射频消融、冷冻治疗和微波消融是行之有效的HCC治疗方法,但在ICC中很少使用。对于HCC,消融治疗是因肝功能差或合并症而不能手术的患者的治疗方式。然而,ICC患者多数肝功能相对良好,这些患者常常可以耐受手术。此外,由于ICC的特性,这些治疗通常无法使用,例如:ICC通常较大或位于中央位置,而有效的消融通常应用于较小的肿瘤(例如,<3~5 cm)。靠近肝门/ 肝蒂的中央型肿瘤也增加了治疗后严重胆道并发症的危险。在一项小型研究中,13例不可切除性ICC患者(肝硬化,n=9;肝外浸润,n=2;左叶萎缩,n=1;合并症,n=1)共进行了17次射频消融[105]。2例大肿瘤(7 cm和8 cm)患者治疗失败。中位无进展生存期为19.5个月,中位总生存期为38.5个月。1年和5年生存率分别为85%和15%。近期由Fu及其同事[106] 开展的研究表明,对于不可切除或复发性ICC,射频消融可作为一种有效和安全的治疗方式,并发症发生率为3.6%。在一项纳入17例患者的研究中,10例为切除后复发,总生存期为33个月,1年和5年生存率分别为84.6%和28.9%。

肝动脉内治疗

尚无肝动脉内治疗ICC的随机临床试验。与HCC相比,ICC对动脉内治疗的反应差,可能是由于其更多纤维化和更少血管的特性。目前有一些小型回顾性试验,但通常包括其他胆道肿瘤。Gusani及其同事[107] 报道了42例无法手术切除的ICC患者,88%的病灶位于中央,12%位于周边。患者平均接受了3.5次以吉西他滨为基础的肝动脉化疗栓塞(transcatheter arterial chemoembolization,TACE)治疗。从第1次化疗栓塞治疗计起,中位生存期为9.1个月。无围术期死亡,仅有少数的3级或4级毒性反应。作者还发现,相比单独应用吉西他滨,吉西他滨联合顺铂动脉给药可以改善生存期(13.8 vs. 6.3个月,P=0.0005)。在另一项针对不可切除性胆管癌的化疗栓塞研究中,17例患者中有2例择期并成功接受手术切除。在一项LCSGJ开展的研究中,接受化疗栓塞的患者中只有4%无效或效果差[29]。研究报道的肝动脉输注泵治疗应答率在40%~64%之间,所使用的药物方案包括氟尿苷[108]、丝裂霉素C[109]、表柔比星联合顺铂[110]、5-FU[111]。Jarnagin及其同事[108] 在一项研究中发现ICC患者经肝动脉输注泵输注氟尿苷和地塞米松的有效率高于HCC患者(分别为53.8%和25%)。也有研究报道多柔比星药物洗脱珠[112] 和钇-90微球[113]
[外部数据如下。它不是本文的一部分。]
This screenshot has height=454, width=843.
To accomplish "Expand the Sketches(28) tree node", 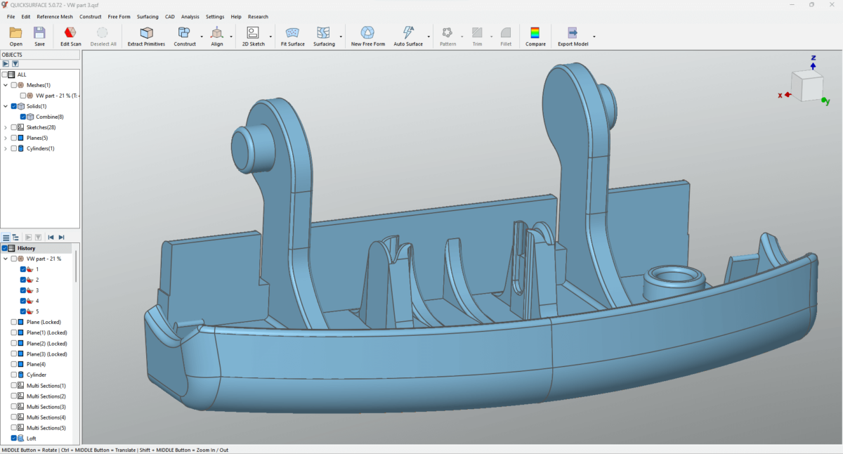I will 6,127.
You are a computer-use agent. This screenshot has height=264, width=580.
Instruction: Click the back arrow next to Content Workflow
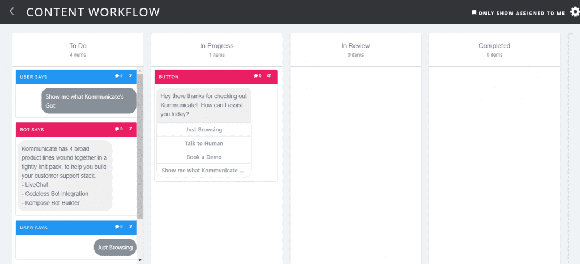click(x=12, y=12)
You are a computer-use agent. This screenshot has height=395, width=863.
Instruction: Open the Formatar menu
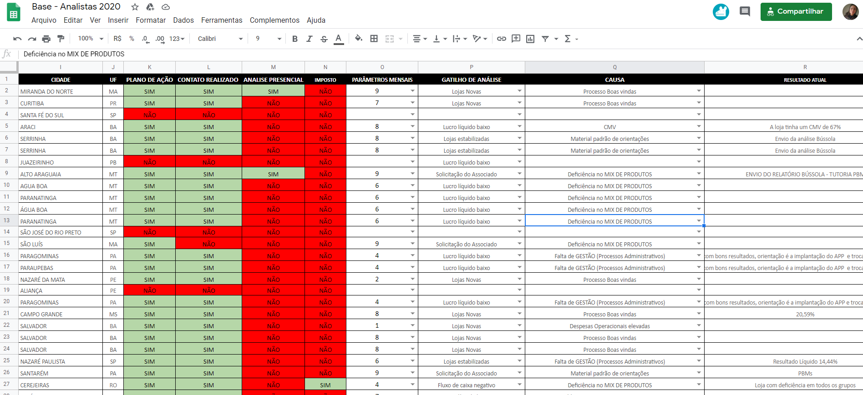click(151, 20)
可以提高有效率。Hoffmann及其同事[114] 证明使用钇-90微球放疗栓塞是安全的。在13例接受治疗的患者中,12例达到部分缓解,17例病情稳定。中位总生存期为治疗后22个月,诊断后43.7个月。

结论

ICC是继HCC后的第二大常见原发性肝脏肿瘤。虽然大多数ICC是散发的,但胆道上皮慢性炎症状态可增加ICC的发生风险。流行病学研究表明,ICC的发病率和死亡率呈上升趋势,而肝外胆管癌则逐渐降低。手术切除仍是ICC患者获得长期生存的最佳选择,尽管包括扩大切除及血管重建在内的外科治疗技术已得到改善,但是潜在可切除性患者接受手术治疗的障碍仍然存在。接受手术切除的患者复发率很高,复发的预测因素包括多发病灶、淋巴管播散、血管浸润和R1切除。因此,应着重考虑为这些患者提供辅助治疗。尽管不可切除性ICC总体预后很差,但是吉西他滨和顺铂联合化疗已被证实有效且是目前的标准治疗方案。随着ICC分子病理学被阐明,EGFR抑制剂西妥昔单抗等靶向治疗联合标准疗法可能会增强疗效。ICC的发病机制和治疗需要进一步研究来加以阐明,以进一步改善其预后。

专家点评

董家鸿 教授 解放军总医院肝胆外科

肝内胆管细胞癌以往又称为周围型胆管癌(peripheral chllangiocarcinoma)、胆管癌(cholangiolar cancer)或胆管细胞癌(cholangiocellular carcinoma)。日本肝癌研究小组(Liver Cancer Study Group of Japan,LCSGJ)于 1990 年引入的肝内胆管细胞癌(intrahepatic cholangiocarcinoma,ICC)定义专指发生于左右主肝管以上肝内胆管上皮的胆管癌 [Liver Cancer Study Group of Japan. Primary liver cancer in Japan. Clinicopathologic features and results of surgical treatment. Ann Surg. 1990; 211(3): 277-87.]。ICC 占原发性肝脏恶性肿瘤的 10%~15%,是仅次于肝 细 胞 癌(hepatocellular carcinoma,HCC) 的 第二大常见原发肝脏恶性肿瘤,而且发病率和死亡率呈增长趋势。随着近 20 年来对 ICC 的研究数据逐渐增加,新的第 7 版美国癌症联合委员会(American Joint Committeeon Cancer,AJCC)分期手册已经单独列出 ICC 的分期系统,以区别于其他肝内肿瘤选择治疗方案。本文回顾了世界范围内二十多年来的文献和临床研究结果,对 ICC 的流行病学、病理特征和诊疗结果进行了回顾。提出手术切除仍是 ICC患者获得长期生存的最佳选择,必要时应施行扩大肝切除或联合血管切除重建。手术切除后复发率高,主要与多灶性病变、淋巴道播散、血管浸润和R1 切除等因素相关,建议为这些患者进行术后辅助治疗。不能切除的 ICC 患者总体预后很差,现有资料表明吉西他滨和顺铂联合化疗有效,可作为目前的标准化疗方案。有研究表明表皮生长因子受体(epidermal growth factor receptor,EGFR) 抑 制剂西妥昔单抗靶向治疗,联合标准化疗可增强疗效。外照射和肝动脉内治疗对ICC 的治疗效果尚不确定。由于 ICC 体积较大或位于中央位置,冷冻治疗、微波或射频消融对于 ICC 不太适合。未来需要进一步研究来阐明 ICC 的发病机制和治疗效果,以进一步改善该病的预后。